▸ **SOURCE MATERIAL**
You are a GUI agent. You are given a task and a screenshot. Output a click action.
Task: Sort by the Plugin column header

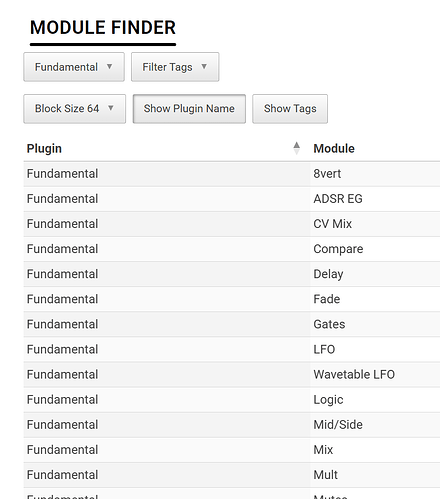[44, 149]
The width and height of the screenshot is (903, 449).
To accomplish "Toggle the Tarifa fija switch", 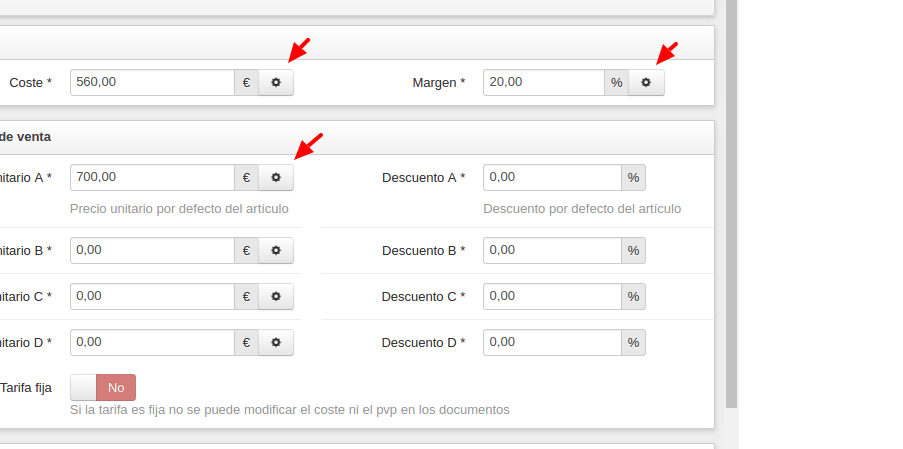I will click(x=103, y=387).
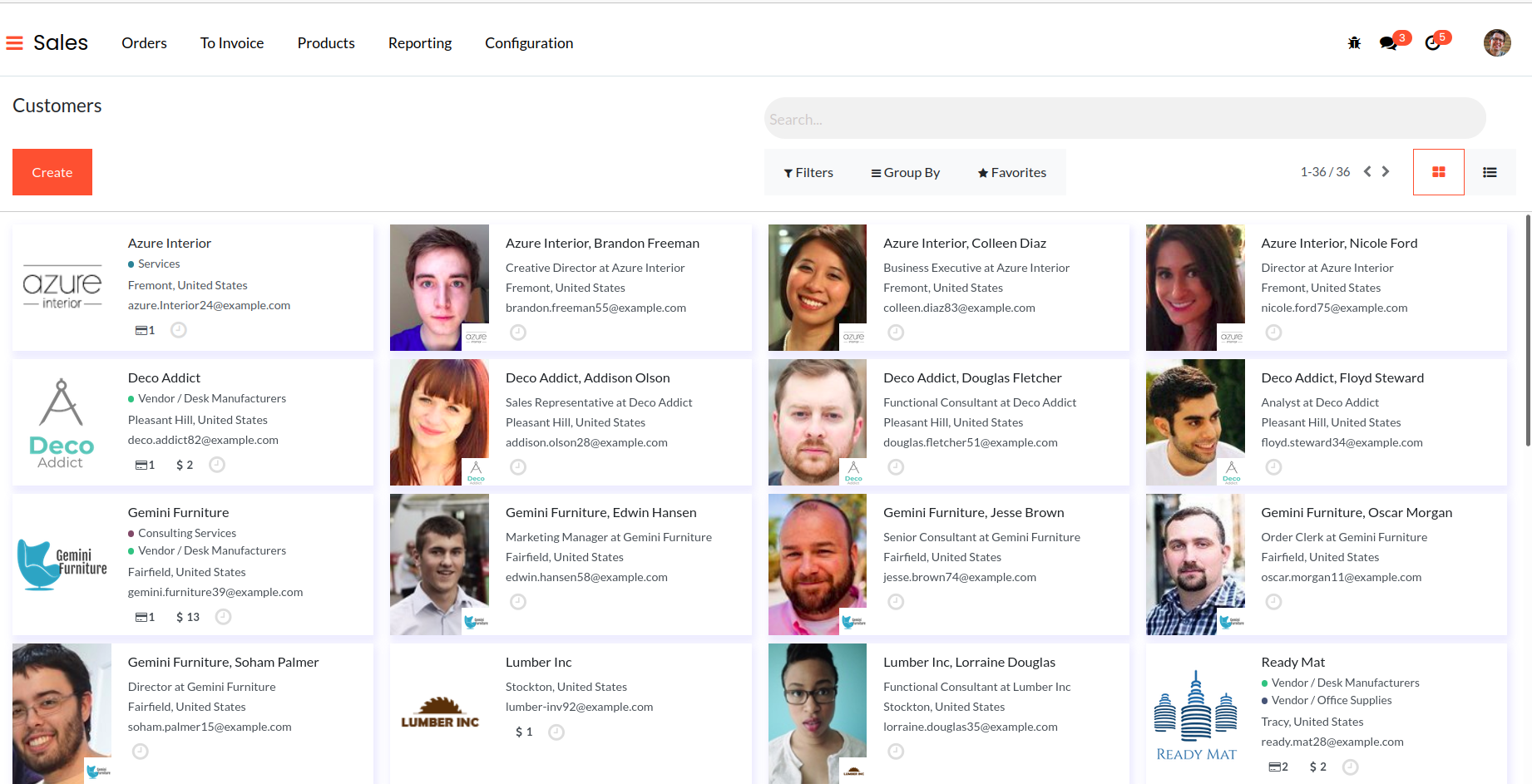Switch to Kanban view
The width and height of the screenshot is (1532, 784).
click(1438, 172)
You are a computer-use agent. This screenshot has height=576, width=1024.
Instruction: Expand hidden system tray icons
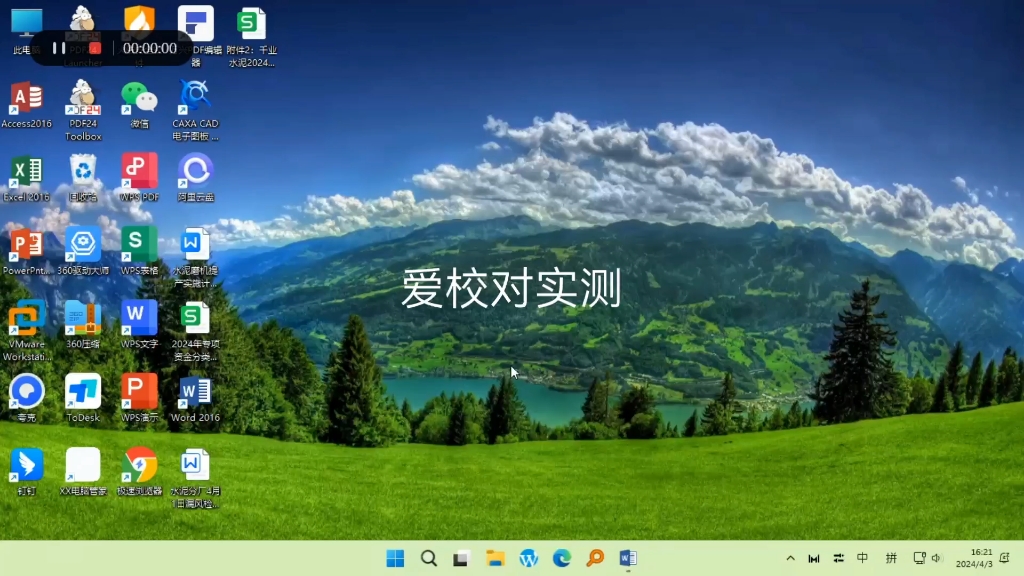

▸ **WHAT TO WORK ON**
Within the entries, find all lines holding "agent" and copy each one.

▸ **ANSWER BOX**
You are a GUI agent. You are given a task and a screenshot. Output a click action.
You are a computer-use agent. This screenshot has height=576, width=1024.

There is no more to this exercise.